High-Quality CsPbX3 (X = Cl, Br, or I) Perovskite Nanocrystals Using Ascorbic Acid Post-Treatment: Implications for Light-Emitting Applications

Colloidal cesium lead halide (CsPbX3) perovskite nanocrystals (PNCs) have been shown to exhibit very bright tunable photoluminescence (PL) in the entire visible range and narrow emission widths with composition control. However, challenges afflict the stability of PNCs, which limits their usage in practical applications. Surface passivation with an additional ligand could be an excellent, easy, and facile approach to enhance the photoluminescence and stability of PNCs. To address the issue of stability, we introduce the abundantly available ascorbic acid as a surface capping ligand to achieve high photoluminescence and stability of CsPbX3 PNCs via post-treatment. Ascorbic acid helps in improving the photoluminescence (PL) quantum yield of all halide variant PNCs, particularly CsPbBr3 and CsPb(Br/I)3 PNCs.
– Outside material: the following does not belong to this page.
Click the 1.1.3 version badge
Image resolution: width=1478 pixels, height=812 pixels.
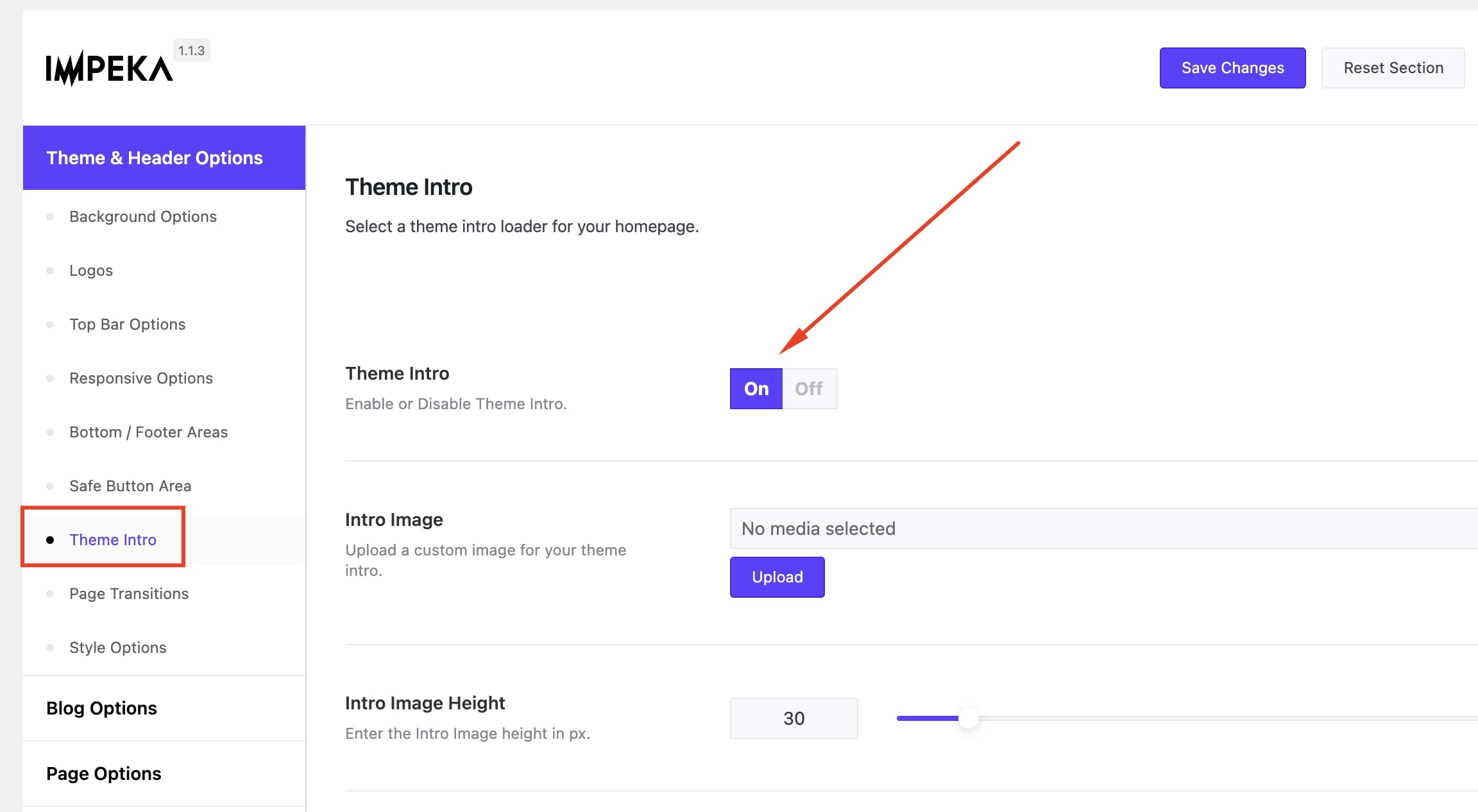[x=191, y=51]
With ascorbic acid post-treatment, the luminescence decay profiles are improved with a significant increase in the PL lifetime. As a proof-of-concept, we recorded PL data of untreated and ascorbic acid-treated PNCs for a considerable amount of time and found that ascorbic acid-capped PNCs exhibit exceptional ambient stability, photostability, and thermal stability. The pure CsPbI3 PNCs, which are thermodynamically unstable at room temperature, become ultrastable in the presence of ascorbic acid, where they showed the preservation of the luminescent phase for 55 d since the date of synthesis when stored in open atmospheric conditions. The ascorbic acid-treated CsPb(Br/I)3 PNCs also exhibited excellent stability with no trace of halide segregation, unlike the as-synthesized mixed halide perovskites, wherein a blue shift of PL is observed with a significant loss in emission. Stabilizing CsPbX3 PNCs of different halide compositions via a simple surface treatment with ascorbic acid could form the basis for futuristic light-emitting applications.